On Page 32 of his 43-page screed, Watson cited the 9th U.S. Circuit Court of Appeals' ruling that "official action that targets religious conduct for distinctive treatment cannot be shielded by mere compliance with the requirement of facial neutrality."

But nothing in the order targets religious conduct for distinctive treatment! The order doesn't address any aspect of Muslim religious conduct, unless Watson was arguing that terrorism is protected religious conduct. The ban applies to just six nations whose entrants are believed to present a higher risk of harm to the United States. This is not about religion but about national security.
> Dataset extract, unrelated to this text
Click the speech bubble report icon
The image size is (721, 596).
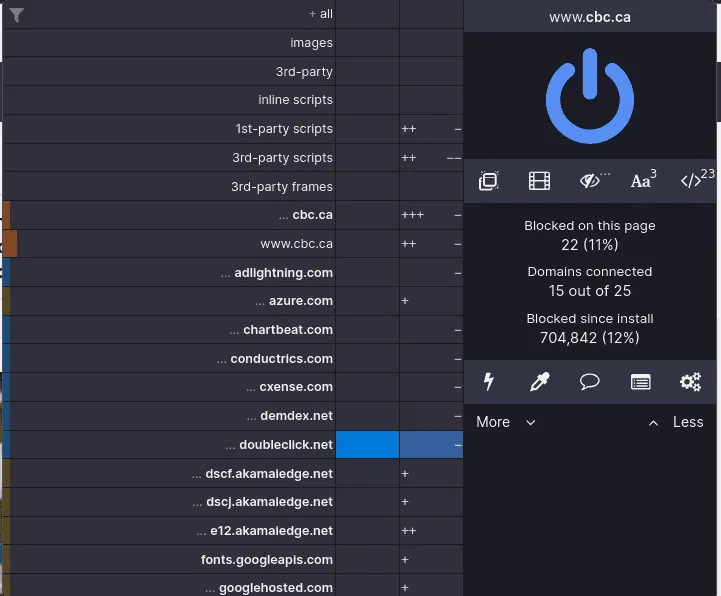589,382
The five pillars of Islam are wholly unthreatened by Trump's order.

Particularly disingenuous was Watson's statement, on Page 36, that "any reasonable, objective observer would conclude ... that the stated secular purpose of the Executive Order is, at the very least, 'secondary to a religious objective' of temporarily suspending the entry of Muslims." This is astonishing, even for a radical jurist. No reasonable person -- apart from a mixed-up, virtue-signaling leftist -- would conclude that the stated secular purpose is secondary. If you're going to consider Trump's statements, he is nothing if not a national security hawk. Moreover, Americans who voted for him based on national security concerns see this order as a national security imperative. They know, even if pointy-headed leftist judges do not, that presidents have a duty to protect the United States and that the greatest threat to its national security presently is from terrorists. I repeat: There is no religious objective to this order at all, much less a primary one. It doesn't apply just to Muslims, and it doesn't "target religious conduct" of Muslims.

On top of all this, Watson conceded that to issue the temporary restraining order, he had to determine that the plaintiffs had met their burden of establishing a strong likelihood of success on the merits of their claim, yet he never explained how there is a small likelihood, much less a strong likelihood, of success, especially considering that this would be, according to liberal Harvard law professor Alan Dershowitz, a case of first impression.

The judge has written 43 pages of words -- just words -- designed to obfuscate the issue and justify the unjustifiable judicial usurpation of the sovereign power of the executive branch over national security.

This will not stand. Watson's order cannot stand.